MC: I remember, Tangaroa!
Tangaroa Inf.: HAHAHA! That's me, creator of Lumia Kanaloa! And now I'm the World Representative of the World of Oceanic Myths! Burn and pillage!
MC: Why do you look like that!?
Tangaroa Inf.: MINIONS!
Shadows start appearing behind Tangaroa Inf.

MC: Who? ...wait!
Tangaroa Inf.: These are the Shadows of the humiliated Wakan Tanka has no reason to know! The memories of my formerly pure family who came with me to this hive of corruption!
Shadow Mobs: I wAnNa Go hOmE!!

Tangaroa Inf.: That primal desire to return is my faith and power! Return it all to the sea, Devilfish of Ancient Times!
Tangaroa Inf. parts the nearby sea and sends all the tentacles at MC!

MC: OH NO
Wakan Tanka Inf. defends MC with a gale!

MC: !?
Tangaroa Inf.: Stop getting in the way or I'll drag you into corruption too!
Wakan Inf.: Leave. No one may approach me.
Rain and thunder fight against whirlpools and tentacles. Nobody present is safe.

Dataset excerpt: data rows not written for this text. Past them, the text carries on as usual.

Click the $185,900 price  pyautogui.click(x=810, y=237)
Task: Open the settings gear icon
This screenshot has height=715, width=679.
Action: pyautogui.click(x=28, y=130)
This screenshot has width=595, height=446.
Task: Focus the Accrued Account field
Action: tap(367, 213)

Tangaroa Inf.: I will drag everything to the bottom of the sea even if I am defeated! HAHA!
A loud scream arises as another attack is thrown at MC. Nothing will survive...unless the miracle of resurrection is there.
MC: I gotta hide! (runs behind Wakan)
Crow: (stares in bird)
BATTLE START (more happens later)

There are many worlds connected to Tokyo, like Eden, Gehenna, or their prototype Garothman. In these worlds is a System of faith and System of the end, the Last Judgment. That belief says that when the end of times arrives, angels will soak the world in tears of blood and sorrow. All sins committed in the land will then be judged, and people will be sent to either heaven or hell.
This world's end is awaiting the inescapable Last Judgment. No crime, no evil will be overlooked. And so Eden's faith decrees that all live just lives serving it. The selected ending starts the reversal of thoughts. This is the System that first has the ending be defined, then works backwards to determine the past and present.

Aoyama
Boy A: I'm scared!
Shibuya is also under attack!
Azazel: It's okay children we will protect you.
Azazel looks around. Barely any angels are left because of the true big three guild shenanigans.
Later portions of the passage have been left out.